The programme is designed to be accessible, digestible, and relatable. “It democratises financial success” Hannah says. “I want us to be able to help all Kiwis get ahead faster, whereas to date that has been limited to those who have money already or who are on the property ladder. The goal with Moneyfit.me is that it will give hope to our young people who right now feel as though everything is out of reach and don’t know where to start.

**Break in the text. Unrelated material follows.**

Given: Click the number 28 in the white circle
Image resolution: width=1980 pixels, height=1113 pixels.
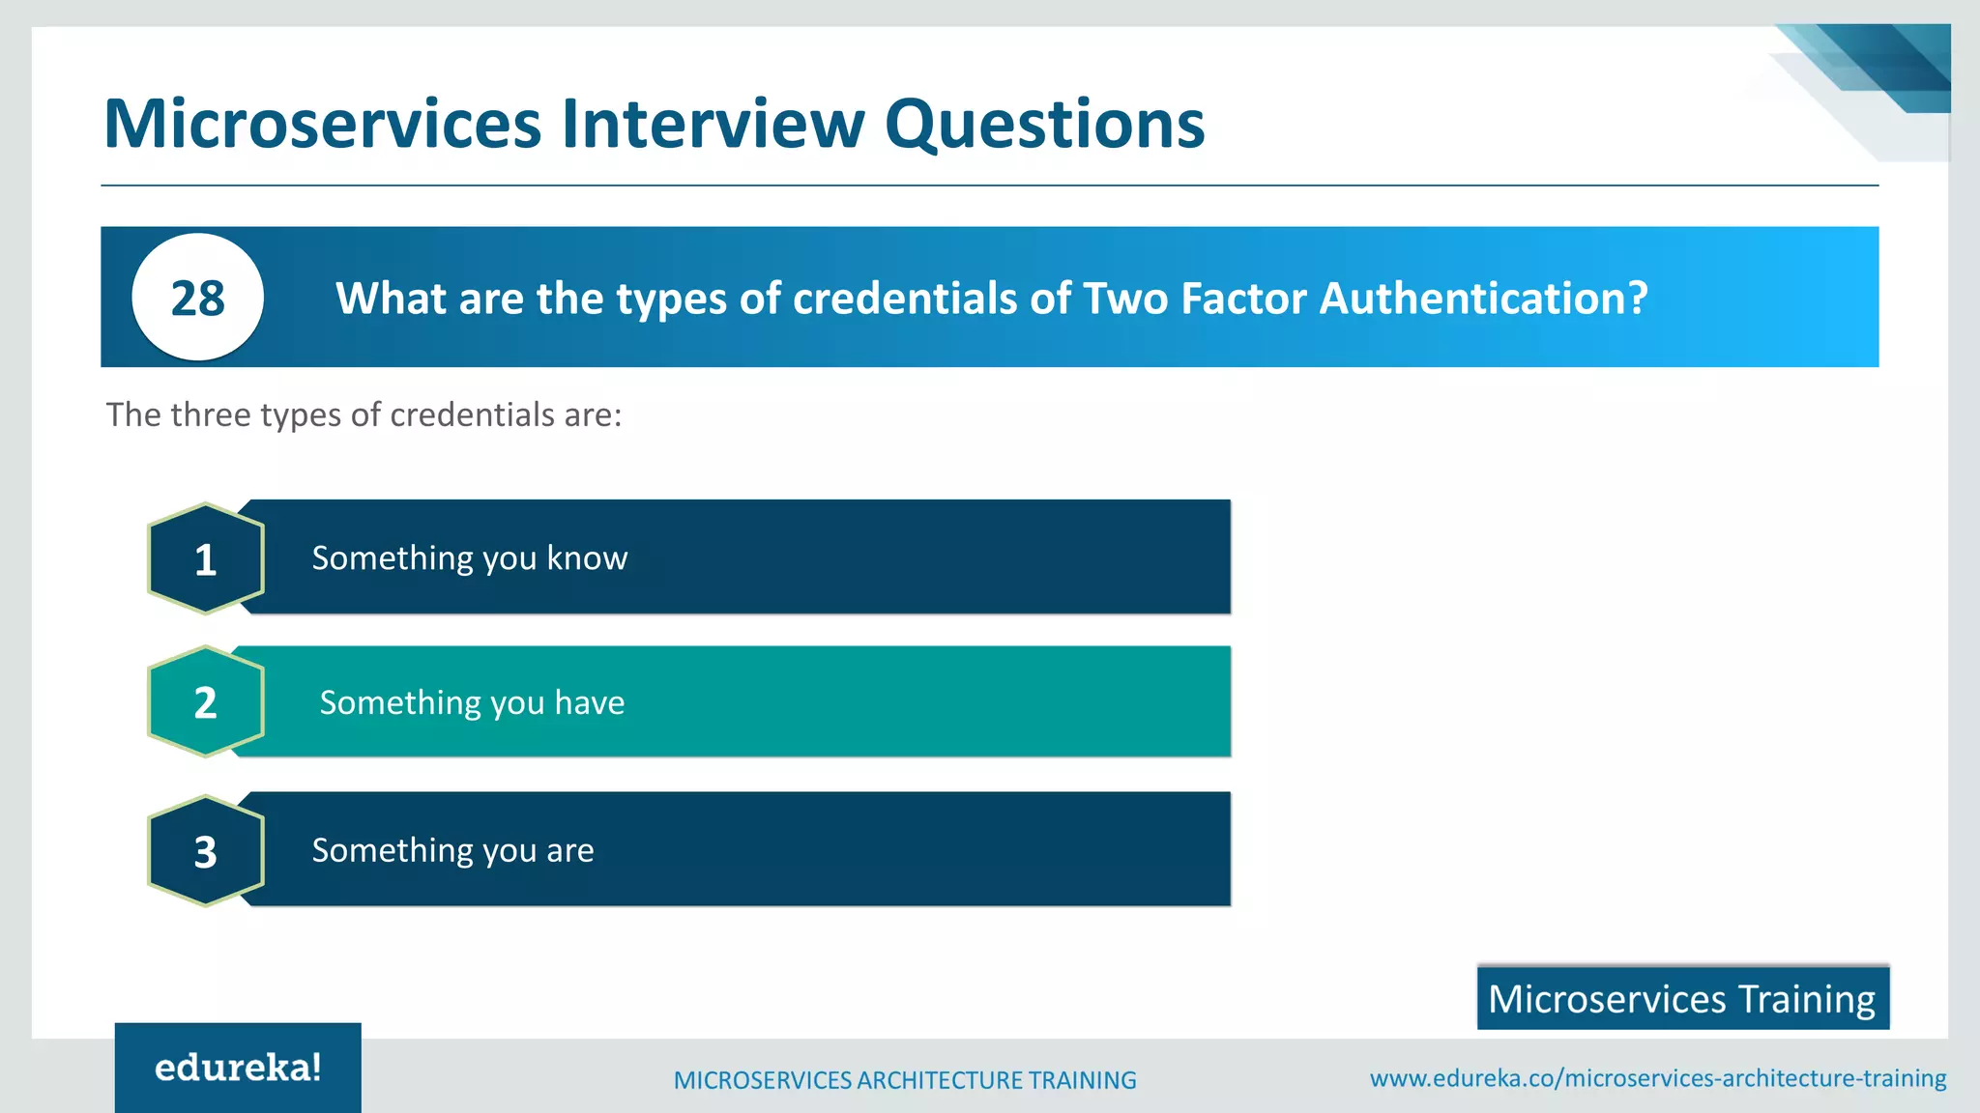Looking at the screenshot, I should coord(197,298).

I think it has the potential to help bridge the widening gap between rich and poor.”
It also embraces the no-nonsense, plain-speaking approach that Hannah has become renowned for with her clients and in her many media appearances.
“If I can’t explain it to you in a way that you understand, well I’m not explaining it right – and that is the standard we hold all of our coaches and advisers to”.
Building Resilience
Building a company from the ground up and managing it through both a financial crisis and a pandemic (while raising two children) requires a significant amount of resilience.
So too does being a woman trying to do things differently in an industry that’s still dominated by men.
“You get used to hearing ‘no’ and for people to underestimate you or doubt you can do it”.
But Hannah has a secret weapon in avoiding making other people’s doubts her own – her Mum, Lor, who recently retired from enable.me having worked in the business since its inception.
“I think you can achieve your goals a lot faster when you have someone who can be really direct in their observations, but you’re not offended by the bluntness of those observations! Mum is that for me.”
She adds “My husband is a brilliant sounding board too – but he’s possibly too gentle with me!”
Resilience also has an important role in your finances and is a key pillar of the work enable.me’s coaches do with their clients.
“Most people don’t have the financial resilience required to be able to be able to weather the curveballs and financial sucker punches that life inevitably delivers.”
While people often associate financial resilience with having emergency savings as a safety net – and that is important – it goes beyond that.
“Financial resilience is also crucial when trying to grow wealth, it doesn’t just de-risk the impact of the different decisions people might make, it can also allow them to be more ambitious and still feel safe in the process.”
Looking to the future
Hannah’s entire career has revolved around helping others map out their futures and prepare for retirement, so what does she see in her future?
Well, it involves a few things she once would never have imagined!
“We’re getting some Kunekune pigs, I’m actually enjoying feeding the chickens and our little Fox Terrier, Chi Chi has helped me overcome a lifelong fear of dogs. It’s not something I saw coming, but it’s nice to be able to surprise yourself – and your partner – by being capable of 180-degree change!”
But don’t confuse that idyllic picture with Hannah putting herself out to pasture.
True to her ‘go big or go home’ nature, far from taking her foot off the gas, she’s putting the pedal to the metal.
“My goal is to create a global financial coaching business” she says, her energy infectious. “I want society to be better off for my contribution”.
Given enable.me’s partnership with AMP and AdviceFirst, and Hannah’s voracious appetite for audacious goals, you wouldn’t be wise to bet against it.